Hundreds of playful puppies and purring kittens will finally have a safe and clean place to stay in DeKalb County until they find a home.

A $12 million DeKalb animal shelter opened Wednesday, replacing a run-down facility that a citizen task force labeled a “chamber of horrors,” where many animals didn’t make it out alive.

Euthanasia rates once exceeded 80 percent about 15 years ago, but they declined to about 10 percent by last month, according to Lifeline Animal Project, which has run the county’s shelters since 2014.

The county’s old animal shelter, located behind an incinerator near the county jail, had serious health hazards, including bug infestations and mold, according to a 2012 report from the citizen task force.

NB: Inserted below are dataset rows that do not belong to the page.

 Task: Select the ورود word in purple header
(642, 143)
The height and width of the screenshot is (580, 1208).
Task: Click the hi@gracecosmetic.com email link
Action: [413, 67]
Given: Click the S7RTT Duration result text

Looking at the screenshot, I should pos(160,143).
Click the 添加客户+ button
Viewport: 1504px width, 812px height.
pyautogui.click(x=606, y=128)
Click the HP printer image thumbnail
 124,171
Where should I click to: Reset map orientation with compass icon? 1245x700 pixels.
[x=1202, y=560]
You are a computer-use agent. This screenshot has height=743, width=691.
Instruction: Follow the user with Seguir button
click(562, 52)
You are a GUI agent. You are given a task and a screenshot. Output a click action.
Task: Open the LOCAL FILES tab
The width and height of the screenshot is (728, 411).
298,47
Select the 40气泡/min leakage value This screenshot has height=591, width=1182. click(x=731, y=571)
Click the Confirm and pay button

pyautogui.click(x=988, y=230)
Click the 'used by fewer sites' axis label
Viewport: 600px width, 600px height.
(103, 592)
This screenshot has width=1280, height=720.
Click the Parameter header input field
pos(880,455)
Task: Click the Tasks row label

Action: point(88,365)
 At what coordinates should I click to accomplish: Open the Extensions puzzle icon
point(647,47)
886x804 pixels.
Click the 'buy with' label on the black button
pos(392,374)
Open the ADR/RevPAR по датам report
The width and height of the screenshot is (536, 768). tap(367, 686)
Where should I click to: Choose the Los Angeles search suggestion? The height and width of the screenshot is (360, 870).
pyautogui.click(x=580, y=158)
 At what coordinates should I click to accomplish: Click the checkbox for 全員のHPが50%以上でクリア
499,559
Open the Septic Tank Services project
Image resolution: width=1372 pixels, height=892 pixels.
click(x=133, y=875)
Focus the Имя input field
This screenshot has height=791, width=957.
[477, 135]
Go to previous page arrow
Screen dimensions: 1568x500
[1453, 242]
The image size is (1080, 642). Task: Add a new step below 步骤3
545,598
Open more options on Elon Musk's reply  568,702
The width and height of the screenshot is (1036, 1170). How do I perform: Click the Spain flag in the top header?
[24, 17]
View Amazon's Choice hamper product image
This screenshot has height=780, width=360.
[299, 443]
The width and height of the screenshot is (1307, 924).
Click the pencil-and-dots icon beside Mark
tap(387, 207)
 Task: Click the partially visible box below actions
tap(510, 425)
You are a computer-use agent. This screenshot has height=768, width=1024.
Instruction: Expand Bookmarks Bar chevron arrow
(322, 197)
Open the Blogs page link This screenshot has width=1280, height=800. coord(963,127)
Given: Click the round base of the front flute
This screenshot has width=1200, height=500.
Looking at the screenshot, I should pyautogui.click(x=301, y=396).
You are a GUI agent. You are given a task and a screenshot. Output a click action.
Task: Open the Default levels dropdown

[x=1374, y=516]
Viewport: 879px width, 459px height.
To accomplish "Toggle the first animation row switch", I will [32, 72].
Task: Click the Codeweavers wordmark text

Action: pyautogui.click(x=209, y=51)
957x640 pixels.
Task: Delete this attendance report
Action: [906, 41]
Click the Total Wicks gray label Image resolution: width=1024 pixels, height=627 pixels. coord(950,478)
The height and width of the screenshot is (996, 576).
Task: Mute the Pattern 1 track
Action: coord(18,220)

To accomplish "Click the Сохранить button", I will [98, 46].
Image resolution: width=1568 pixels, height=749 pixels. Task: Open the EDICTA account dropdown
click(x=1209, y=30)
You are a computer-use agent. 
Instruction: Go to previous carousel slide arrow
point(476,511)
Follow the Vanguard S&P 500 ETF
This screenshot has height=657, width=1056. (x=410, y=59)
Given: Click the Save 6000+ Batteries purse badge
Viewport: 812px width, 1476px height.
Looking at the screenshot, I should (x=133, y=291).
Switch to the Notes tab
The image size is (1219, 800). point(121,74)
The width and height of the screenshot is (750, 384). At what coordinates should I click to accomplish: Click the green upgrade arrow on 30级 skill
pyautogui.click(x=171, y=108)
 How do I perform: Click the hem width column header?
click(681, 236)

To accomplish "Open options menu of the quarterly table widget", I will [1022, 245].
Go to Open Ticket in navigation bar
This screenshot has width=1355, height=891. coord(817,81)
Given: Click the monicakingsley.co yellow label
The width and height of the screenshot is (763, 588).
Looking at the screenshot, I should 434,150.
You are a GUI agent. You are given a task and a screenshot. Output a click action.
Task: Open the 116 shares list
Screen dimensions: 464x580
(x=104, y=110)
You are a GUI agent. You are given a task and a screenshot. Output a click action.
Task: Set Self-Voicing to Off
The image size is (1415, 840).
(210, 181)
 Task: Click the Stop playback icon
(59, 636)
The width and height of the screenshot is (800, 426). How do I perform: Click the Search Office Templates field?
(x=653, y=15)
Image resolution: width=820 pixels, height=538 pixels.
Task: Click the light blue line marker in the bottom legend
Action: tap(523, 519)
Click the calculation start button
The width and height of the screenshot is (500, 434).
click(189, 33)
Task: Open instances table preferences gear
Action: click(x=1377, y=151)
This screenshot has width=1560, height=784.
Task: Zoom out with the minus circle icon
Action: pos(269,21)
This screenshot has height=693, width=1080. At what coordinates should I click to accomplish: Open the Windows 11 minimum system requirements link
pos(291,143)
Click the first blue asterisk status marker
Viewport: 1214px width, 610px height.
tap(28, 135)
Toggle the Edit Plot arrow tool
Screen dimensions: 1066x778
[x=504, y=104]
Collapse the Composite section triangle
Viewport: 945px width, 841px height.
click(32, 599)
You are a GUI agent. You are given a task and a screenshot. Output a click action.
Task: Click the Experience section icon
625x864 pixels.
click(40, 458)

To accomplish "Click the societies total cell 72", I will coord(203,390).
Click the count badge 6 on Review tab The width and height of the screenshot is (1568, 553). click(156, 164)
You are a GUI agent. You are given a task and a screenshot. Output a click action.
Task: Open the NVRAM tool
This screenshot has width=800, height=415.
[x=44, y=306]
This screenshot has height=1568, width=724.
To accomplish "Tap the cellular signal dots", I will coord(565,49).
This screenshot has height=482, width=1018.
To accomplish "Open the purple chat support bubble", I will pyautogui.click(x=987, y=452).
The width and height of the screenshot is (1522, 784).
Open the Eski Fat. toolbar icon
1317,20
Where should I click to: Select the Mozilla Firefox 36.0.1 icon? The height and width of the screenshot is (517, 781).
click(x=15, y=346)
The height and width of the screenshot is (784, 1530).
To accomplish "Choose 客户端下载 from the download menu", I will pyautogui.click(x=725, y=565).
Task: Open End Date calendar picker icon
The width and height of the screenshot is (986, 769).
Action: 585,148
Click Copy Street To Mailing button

It always smelled, there were drainage problems and the air conditioning didn’t always work.

“Who wants to come to a building behind the jail that stinks from the moment you get there?” asked Sonali Saindane, chairwoman for the DeKalb Animal Services and Enforcement Advisory Board. “This is a complete shift in how we view animal shelters — animals deserve an adequate standard of care. This was the result of citizen-driven advocacy.”

The shelter, located near DeKalb-Peachtree Airport, can hold more than 400 animals who are anxiously waiting to be adopted. The 33,440-square-foot building includes 12 adoption rooms, a clinic with spay and neuter services, a surgery room and a lab area.

Filled with wood-framed cages and animal roaming areas, the shelter could drive down euthanasia rates further because it’s more welcoming for residents looking to adopt a new pet, said Kerry Moyers-Horton, the shelter’s director for Lifeline.

“Nobody wanted to go to the old shelter. It was dirty and dingy and dark,” she said. “More people are going to want to visit and adopt. The door is going to be revolving more than it was.”

And until the end of July, the shelter is offering free adoptions. Normally it costs $85 to adopt a dog and $65 for a cat, with those costs paying for spay/neuter, vaccinations, deworming, microchipping and tests.

Protests from red-shirted animal advocates over the last 10 years pressured elected officials to find funding for the shelter, said DeKalb Commissioner Larry Johnson, who supported its construction.

“It has been a long journey,” Johnson told a crowd of animal lovers, shelter employees and government employees before a ribbon cutting. “Thank you to all the taxpayers … This is truly a good day.”

The shelter’s construction cost $8.6 million, and an additional $3 million went toward architecture, kennels and equipment.

Besides larger spaces for animals and a cleaner facility, the shelter also will minimize smells with a trench drain that’s attached to kennels and flushes every three minutes, said Dave Buser, director of operations for Reeves & Young Construction.

“It’s a healthier environment for the dogs,” he said. “It’s invited to the public. It’s not just a place to see a dog — it’s an event.”

The shelter is open to the public and already houses about 100 dogs and 40 cats. Many more animals will be moved from the old animal shelter before it closes next month.

The new animal shelter is located at 3280 Chamblee Dunwoody Road, Chamblee, Ga., 30341.